>> Start Given information

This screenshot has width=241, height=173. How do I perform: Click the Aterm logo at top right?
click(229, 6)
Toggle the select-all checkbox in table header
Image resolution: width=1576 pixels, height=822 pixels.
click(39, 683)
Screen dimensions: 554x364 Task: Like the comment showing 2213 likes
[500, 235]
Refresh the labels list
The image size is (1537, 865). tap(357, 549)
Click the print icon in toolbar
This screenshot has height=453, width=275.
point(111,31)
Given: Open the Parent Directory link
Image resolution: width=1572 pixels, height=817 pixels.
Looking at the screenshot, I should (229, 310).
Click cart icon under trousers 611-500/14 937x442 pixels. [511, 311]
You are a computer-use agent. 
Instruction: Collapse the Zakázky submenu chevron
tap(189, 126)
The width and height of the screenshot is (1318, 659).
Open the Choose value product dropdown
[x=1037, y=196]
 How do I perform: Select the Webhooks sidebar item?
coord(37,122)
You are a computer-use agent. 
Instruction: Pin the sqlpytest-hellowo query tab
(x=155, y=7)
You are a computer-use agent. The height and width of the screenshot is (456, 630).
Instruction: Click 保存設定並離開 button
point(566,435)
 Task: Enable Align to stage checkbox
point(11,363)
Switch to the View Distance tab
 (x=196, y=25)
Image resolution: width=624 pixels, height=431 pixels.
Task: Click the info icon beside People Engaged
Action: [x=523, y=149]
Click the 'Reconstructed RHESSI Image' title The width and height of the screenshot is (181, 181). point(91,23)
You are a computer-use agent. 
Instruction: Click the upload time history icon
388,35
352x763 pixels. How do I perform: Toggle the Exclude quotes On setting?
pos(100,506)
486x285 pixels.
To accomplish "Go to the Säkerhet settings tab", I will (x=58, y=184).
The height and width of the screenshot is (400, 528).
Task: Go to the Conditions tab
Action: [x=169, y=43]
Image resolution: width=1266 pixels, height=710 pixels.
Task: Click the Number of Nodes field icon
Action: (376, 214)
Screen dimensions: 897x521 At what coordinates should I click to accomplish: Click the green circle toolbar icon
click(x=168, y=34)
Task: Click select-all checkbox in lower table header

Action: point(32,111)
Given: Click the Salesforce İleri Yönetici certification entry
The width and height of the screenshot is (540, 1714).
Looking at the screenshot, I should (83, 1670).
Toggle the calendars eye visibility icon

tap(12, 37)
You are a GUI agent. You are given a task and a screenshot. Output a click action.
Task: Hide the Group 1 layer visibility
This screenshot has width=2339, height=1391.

>> End Given information

__Exercise__.
Change each "computer-use agent" in the material above to "screen-reading agent", and write out all the lines again with everything else left as it is.

__Written response__.
This screenshot has width=241, height=173. How do I perform: Click the Aterm logo at top right?
click(229, 6)
Toggle the select-all checkbox in table header
Image resolution: width=1576 pixels, height=822 pixels.
click(39, 683)
Screen dimensions: 554x364 Task: Like the comment showing 2213 likes
[500, 235]
Refresh the labels list
The image size is (1537, 865). tap(357, 549)
Click the print icon in toolbar
This screenshot has height=453, width=275.
point(111,31)
Given: Open the Parent Directory link
Image resolution: width=1572 pixels, height=817 pixels.
Looking at the screenshot, I should (229, 310).
Click cart icon under trousers 611-500/14 937x442 pixels. [511, 311]
You are a screen-reading agent. 
Instruction: Collapse the Zakázky submenu chevron
tap(189, 126)
The width and height of the screenshot is (1318, 659).
Open the Choose value product dropdown
[x=1037, y=196]
 How do I perform: Select the Webhooks sidebar item?
coord(37,122)
You are a screen-reading agent. 
Instruction: Pin the sqlpytest-hellowo query tab
(x=155, y=7)
You are a screen-reading agent. The height and width of the screenshot is (456, 630).
Instruction: Click 保存設定並離開 button
point(566,435)
 Task: Enable Align to stage checkbox
point(11,363)
Switch to the View Distance tab
 (x=196, y=25)
Image resolution: width=624 pixels, height=431 pixels.
Task: Click the info icon beside People Engaged
Action: [x=523, y=149]
Click the 'Reconstructed RHESSI Image' title The width and height of the screenshot is (181, 181). point(91,23)
You are a screen-reading agent. 
Instruction: Click the upload time history icon
388,35
352x763 pixels. How do I perform: Toggle the Exclude quotes On setting?
pos(100,506)
486x285 pixels.
To accomplish "Go to the Säkerhet settings tab", I will (x=58, y=184).
The height and width of the screenshot is (400, 528).
Task: Go to the Conditions tab
Action: [x=169, y=43]
Image resolution: width=1266 pixels, height=710 pixels.
Task: Click the Number of Nodes field icon
Action: (376, 214)
Screen dimensions: 897x521 At what coordinates should I click to accomplish: Click the green circle toolbar icon
click(x=168, y=34)
Task: Click select-all checkbox in lower table header

Action: point(32,111)
Given: Click the Salesforce İleri Yönetici certification entry
The width and height of the screenshot is (540, 1714).
Looking at the screenshot, I should (83, 1670).
Toggle the calendars eye visibility icon

tap(12, 37)
You are a GUI agent. You are given a task and a screenshot. Output a click action.
Task: Hide the Group 1 layer visibility
This screenshot has width=2339, height=1391.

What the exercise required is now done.